Wednesday, September 07, 2005

tales from FEMA

I don’t know if I’ve told this story in some post. But here goes…

I once worked, temporarily, for FEMA. I was in Santa Fe, trying to write a novel. I needed a job, so I went to a temp agency and was sent out on various jobs.

The instructions I’d get from the temp agency sometimes merely consisted of an address. One morning I set out for one of those addresses. The previous night I’d been at a party, and indulged in a little doobie. I still felt a bit of the pleasant bloodborne vertiginousness of the joint in my system as I found myself driving into the parking lot of what looked like a police station. Vertigo turned immediately into paranoia. I went into a building that seemed occupied by cops, and went down several flights of stairs until I found the office I was to report to.

It was FEMA.

The place was crawling with ex military. My boss was recently retired from a fat gig with NORAD, about which he liked to reminisce at lunch time with the other ex Norad boys – the times they would commandeer planes and go to Labrador on fishing expeditions, or parties to which they would fly in girls, etc. It sounded like the defense of our nuclear capability was a lot of fun if you were in the right circles. That first day, however, when I was briefed as to what they wanted me to do, I had this feeling that I must have smoked more than pot the night before. This was their plan: they wanted me to transcribe into a computer a typed up list of places in New Mexico that had, check one, toilet facilities, check two, kitchen facilities, three sleeping facilities. This list was supposed to be pulled out in case of nuclear attack. My boss even, helpfully, pulled out a diagram illustrating nuclear attack on a city, with circles of the various degrees of salvation radiating out from the dead center.

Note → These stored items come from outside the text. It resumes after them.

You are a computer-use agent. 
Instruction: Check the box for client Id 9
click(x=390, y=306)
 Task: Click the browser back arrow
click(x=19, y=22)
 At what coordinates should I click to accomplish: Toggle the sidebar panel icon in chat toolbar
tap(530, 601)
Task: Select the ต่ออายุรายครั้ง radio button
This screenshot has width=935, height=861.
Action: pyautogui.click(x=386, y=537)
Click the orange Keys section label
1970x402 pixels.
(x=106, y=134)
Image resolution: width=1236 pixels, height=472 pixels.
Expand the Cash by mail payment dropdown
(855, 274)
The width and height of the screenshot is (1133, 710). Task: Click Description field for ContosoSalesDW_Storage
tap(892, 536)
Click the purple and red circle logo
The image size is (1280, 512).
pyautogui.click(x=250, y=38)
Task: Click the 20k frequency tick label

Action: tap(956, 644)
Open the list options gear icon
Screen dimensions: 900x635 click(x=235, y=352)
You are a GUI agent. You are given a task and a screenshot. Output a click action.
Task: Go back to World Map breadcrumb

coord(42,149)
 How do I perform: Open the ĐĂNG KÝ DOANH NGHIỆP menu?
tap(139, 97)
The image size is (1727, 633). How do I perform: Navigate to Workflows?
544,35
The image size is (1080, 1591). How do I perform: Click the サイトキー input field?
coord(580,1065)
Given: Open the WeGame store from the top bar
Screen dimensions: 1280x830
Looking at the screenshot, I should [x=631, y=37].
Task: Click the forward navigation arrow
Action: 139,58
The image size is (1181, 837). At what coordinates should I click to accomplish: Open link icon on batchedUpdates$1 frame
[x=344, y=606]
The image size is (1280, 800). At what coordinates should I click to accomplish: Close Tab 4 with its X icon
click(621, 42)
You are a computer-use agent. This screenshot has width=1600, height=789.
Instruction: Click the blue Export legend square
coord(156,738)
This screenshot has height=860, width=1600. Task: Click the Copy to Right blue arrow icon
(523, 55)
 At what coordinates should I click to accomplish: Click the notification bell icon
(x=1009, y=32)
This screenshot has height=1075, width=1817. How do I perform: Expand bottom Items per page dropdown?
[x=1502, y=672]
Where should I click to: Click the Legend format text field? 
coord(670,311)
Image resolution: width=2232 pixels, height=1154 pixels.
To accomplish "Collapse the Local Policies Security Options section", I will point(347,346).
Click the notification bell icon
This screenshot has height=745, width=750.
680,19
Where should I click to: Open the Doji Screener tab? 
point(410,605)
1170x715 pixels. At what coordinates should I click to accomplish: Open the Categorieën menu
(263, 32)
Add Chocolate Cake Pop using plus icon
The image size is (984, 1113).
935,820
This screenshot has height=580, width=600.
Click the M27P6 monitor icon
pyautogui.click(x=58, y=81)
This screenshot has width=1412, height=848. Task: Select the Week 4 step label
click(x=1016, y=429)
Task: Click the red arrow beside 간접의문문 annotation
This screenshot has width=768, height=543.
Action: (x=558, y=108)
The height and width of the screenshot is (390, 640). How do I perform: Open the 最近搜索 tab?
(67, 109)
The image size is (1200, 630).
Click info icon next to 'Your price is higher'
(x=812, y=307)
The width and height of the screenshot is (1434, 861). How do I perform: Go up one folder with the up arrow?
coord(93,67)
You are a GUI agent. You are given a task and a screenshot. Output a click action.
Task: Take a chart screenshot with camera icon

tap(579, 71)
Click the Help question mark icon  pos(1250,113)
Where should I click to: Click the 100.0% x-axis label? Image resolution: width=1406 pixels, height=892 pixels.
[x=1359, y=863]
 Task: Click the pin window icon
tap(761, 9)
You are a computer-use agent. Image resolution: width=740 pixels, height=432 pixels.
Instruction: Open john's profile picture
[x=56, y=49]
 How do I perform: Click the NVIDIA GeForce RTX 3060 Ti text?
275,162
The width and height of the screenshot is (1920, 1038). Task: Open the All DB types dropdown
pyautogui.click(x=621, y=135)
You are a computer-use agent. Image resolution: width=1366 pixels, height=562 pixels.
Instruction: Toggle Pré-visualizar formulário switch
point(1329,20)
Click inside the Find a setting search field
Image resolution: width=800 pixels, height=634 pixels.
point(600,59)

I should point out that this was 1993. I should point out that my boss wanted this work done because they had the funding to do the work, even though, as he acknowledged, it might not be the most useful work. I should point out that the list I was using was last updated in 1970.

So for the next two weeks I became an expert on where New Mexicans could take a dump in 1970.


In my last post, I was trying to analyze the culture of busyness that, I believe, intersects with the macro ineffectuality which plagues all plans floated in the Bush culture. The emphasis here is that busyness can operate even better as the content of busyness – the acts of busyness – tend towards zero. At zero, there can be complete speed and control. The ur-Bushites – Bremer and Brown – were peculiarly talented in pushing busyness towards the zero. My little FEMA job (under Good King Clinton, it should be added) was no more nor less busy than other jobs I have had, but it is distinguished by its outstanding uselessness. It had one justification – it was funded.

Those who would say, hey, that is the government. Private enterprise can’t afford such luxuries should study the exemplary career of the CFO of Enron. Profit is not a sign of content, as any hedge fund trader could tell you.

...
Eventually, I was displaced from my office at FEMA by the Governor of New Mexico, as a real moral panic arose in the state. There was an outbreak of a hantavirus carried by field mice that seemed especially potent, and the Governor commandeered an office in FEMA to make it seem like he was in charge.